Operating income for the six months ended June 30, 2015 was $138 million compared to $32 million for the six months ended June 30, 2014. Adjusted EBITDA totaled $284 million during the six months ended June 30, 2015 compared to $162 million during the same period in 2014. The $122 million increase in Adjusted EBITDA was primarily due to a positive impact related to the newly acquired plants, higher spark spreads and improved market capacity pricing, partially offset by the expiration of the ConEd contract at Independence.
Outlook
We expect that our future financial results will continue to be impacted by market structure and prices for electric energy, capacity and ancillary services, including pricing at our plant locations relative to pricing at their respective trading hubs, the volatility of fuel and electricity prices, transportation and transmission logistics, weather conditions and the availability of our plants. Further, there is a trend toward greater environmental regulation of all aspects of our business. As this trend continues, it is possible that we will experience additional costs related to water, air and coal ash regulations. Our coal fleet, primarily, may experience added costs associated with greenhouse gases (“GHG”) and the handling and disposal of coal ash.
All references to hedging within this Form 10-Q relate to economic hedging activities as we do not elect hedge accounting.
Our Operating Segments
Coal. The Coal segment is comprised of 11 operating generation facilities located within MISO (3,008 MW), PJM (3,877 MW) and the ISO-NE (1,493 MW) regions, with a total generating capacity of 8,378 MW.
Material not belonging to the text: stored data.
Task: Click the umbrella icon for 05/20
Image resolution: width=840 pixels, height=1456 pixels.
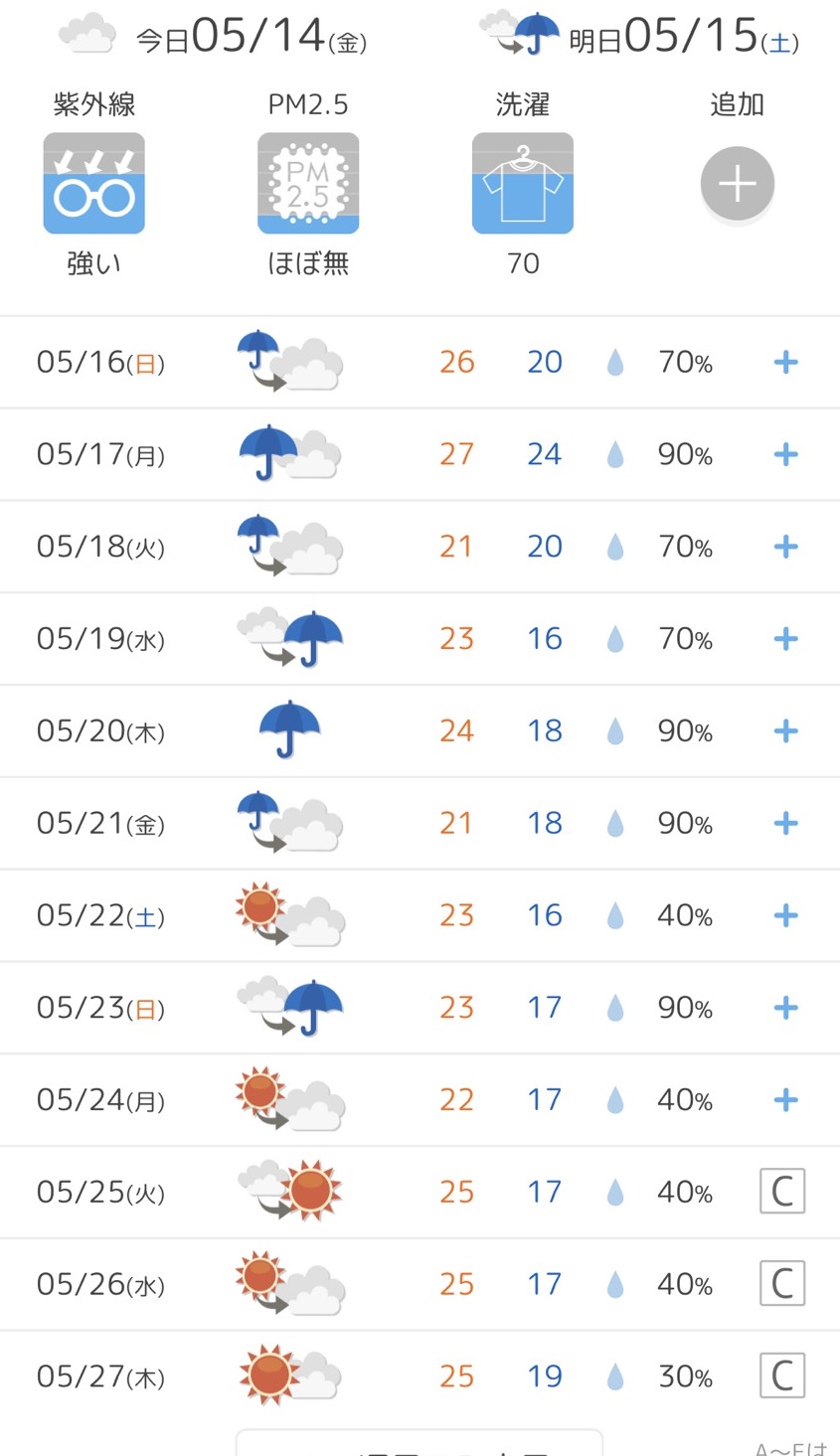Action: (289, 729)
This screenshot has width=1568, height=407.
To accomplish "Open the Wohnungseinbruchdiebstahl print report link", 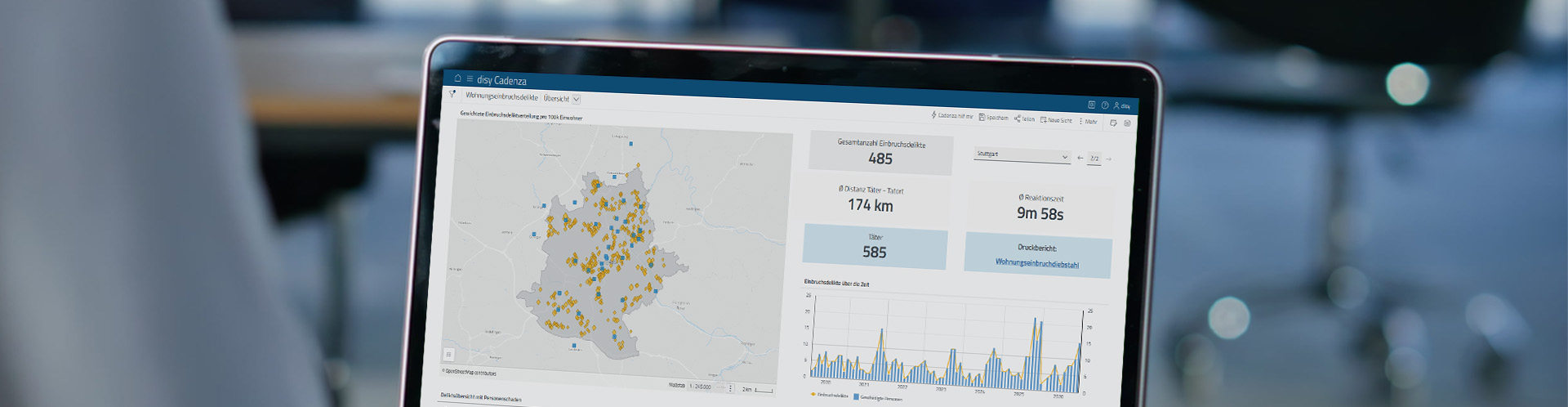I will pos(1036,263).
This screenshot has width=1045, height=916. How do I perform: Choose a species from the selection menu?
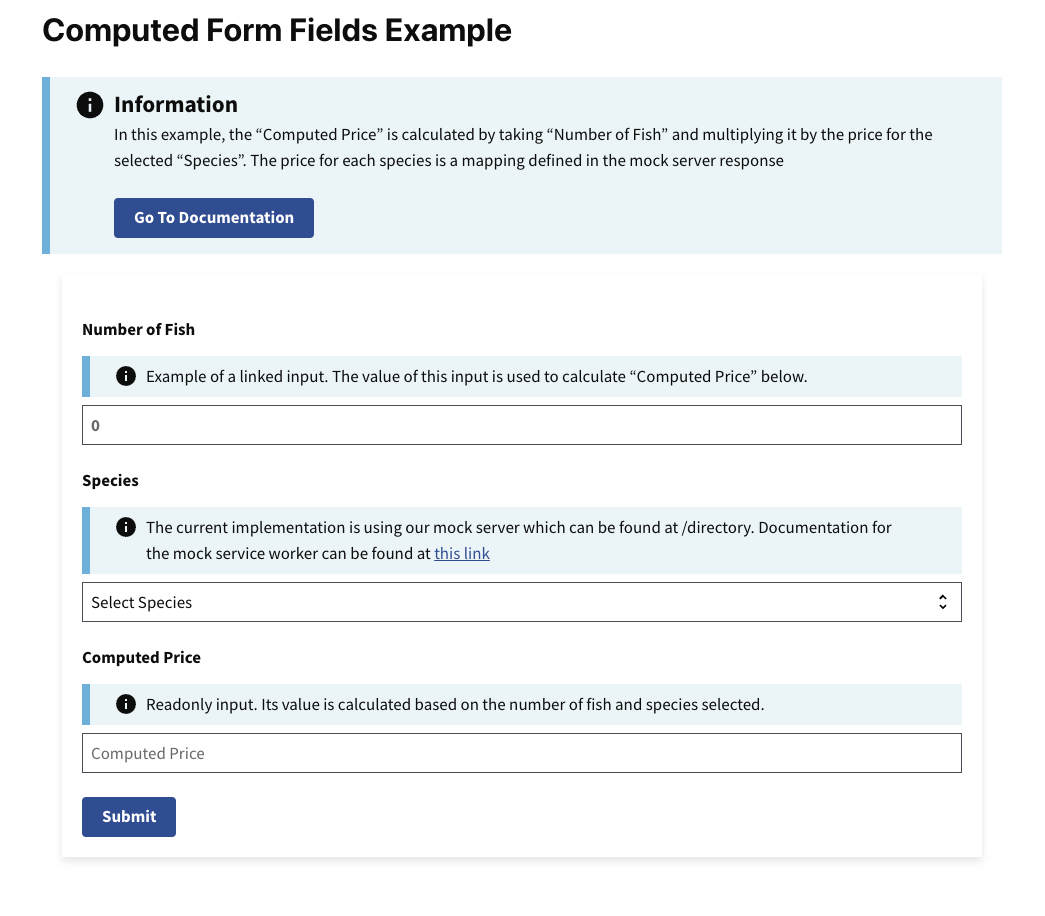point(522,601)
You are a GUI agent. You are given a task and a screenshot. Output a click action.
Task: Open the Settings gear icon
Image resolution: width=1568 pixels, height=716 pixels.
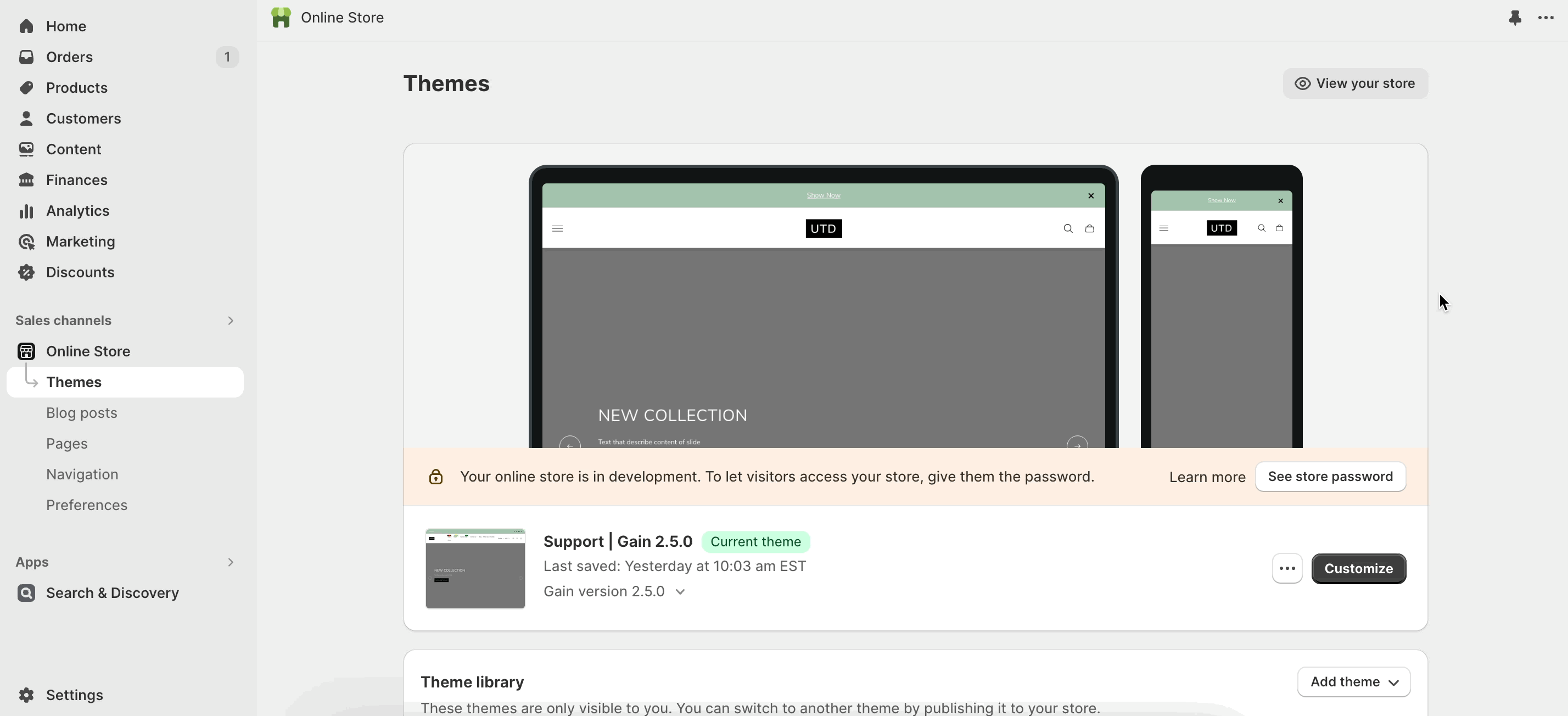coord(26,695)
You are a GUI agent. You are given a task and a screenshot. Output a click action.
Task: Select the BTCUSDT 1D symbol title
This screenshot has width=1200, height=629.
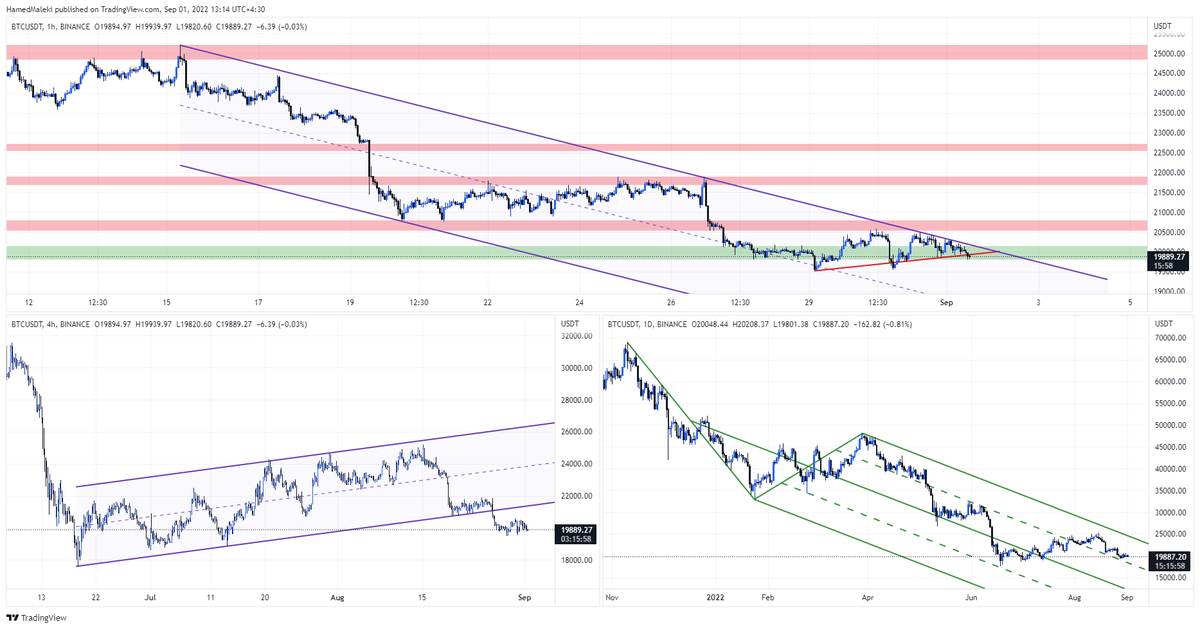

Based on analysis of historical constraints near our generating facilities, we have identified opportunities to invest in transmission facilities upgrades which will help to mitigate the impact of congestion around our Baldwin plant. The Baldwin transformer upgrade has been completed. Associated re-conductoring work will be phased in over the next two years.  We continue to assess grid constraints impacting our other facilities to identify other opportunities to reduce congestion and improve LMPs at our Coal and IPH facilities in Illinois. When basis differentials between MISO LMPs and trading hub prices exist, we mitigate the basis risk between these prices through participation in FTR markets and busbar swaps to the extent they are economically available.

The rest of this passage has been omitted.